Steve characterizes OCLC as holding a monopoly, and therefore believes the comparison to Microsoft to be apt. OCLC does indeed hold information about the holdings of most North American libraries and many beyond. In comparison, Microsoft owns the PC operating system and office automation software markets. Comparing even these two aspects is a bit like comparing a gnat to F-14 fighter jet. But let’s look at that a bit closer.

To me, the difference between a cooperative and a monopoly is who is empowered. When Microsoft owns the operating system environment of the vast majority of computer users, you can bet it is Microsoft that is empowered. In contrast, OCLC is about empowering its members. It’s about making libraries more effective, more powerful in their communities, and more able to change along with their changing environments.

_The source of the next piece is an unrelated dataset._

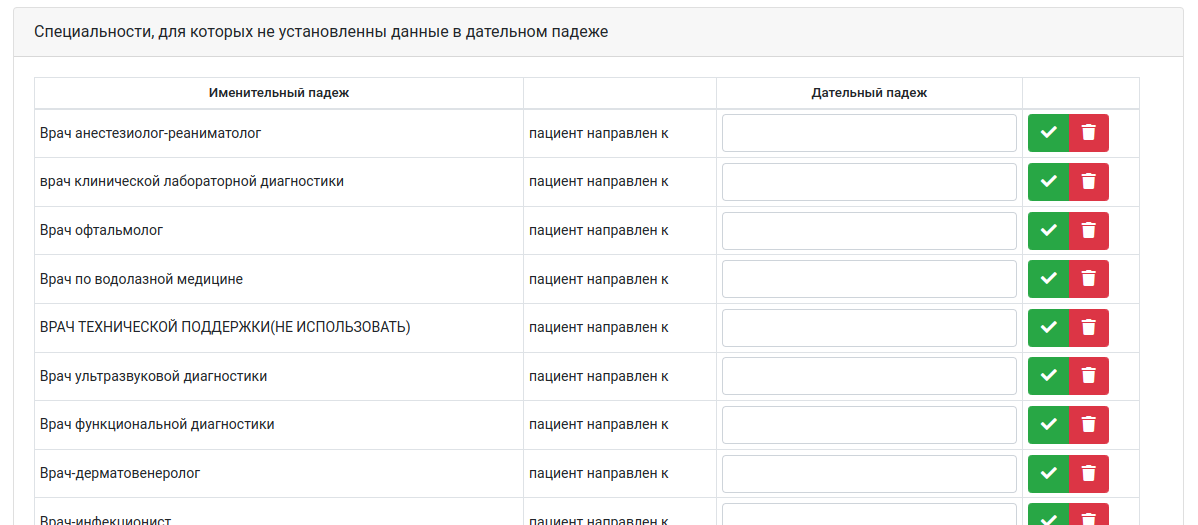Remove Врач-дерматовенеролог with trash button

(x=1089, y=473)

And at least in the arm of OCLC I recently joined (RLG Programs) we take our relationships with our constituency very seriously. Every library that joins RLG is truly a partner. We work directly with our partner organizations to help them become more effective by leveraging the power of the cooperative. This is also what OCLC is all about, and why the marriage of RLG and OCLC was both brilliant and just in time.

In an age when Google, Microsoft, and others are rapidly digitizing the entire contents of major research libraries and where our users frequently turn to the Internet to get what they formerly came to us to get, we need to work together now more than ever. We desperately need the collective power that we can wield only when we pull together. We need to collectively make sense of this new world and our place in it. In a time when we see libraries closing for lack of support is when need to pull together more than ever.

Again, I am reminded about just how much my new colleagues “get it”. Long before I joined them they elected to title this blog after Benjamin Franklin’s admonishment to the unruly confederation of colonies that would soon launch a new nation. Similar to that time, libraries stand at a difficult crossroads. We can either elect to strike out on our own, or come together as never before to collectively create our future.

My bet, and now all my professional efforts, are with the cooperative, now becoming world-wide. What this means to me as an OCLC employee is that from here on out I will measure my success by yours. Welcome to OCLC.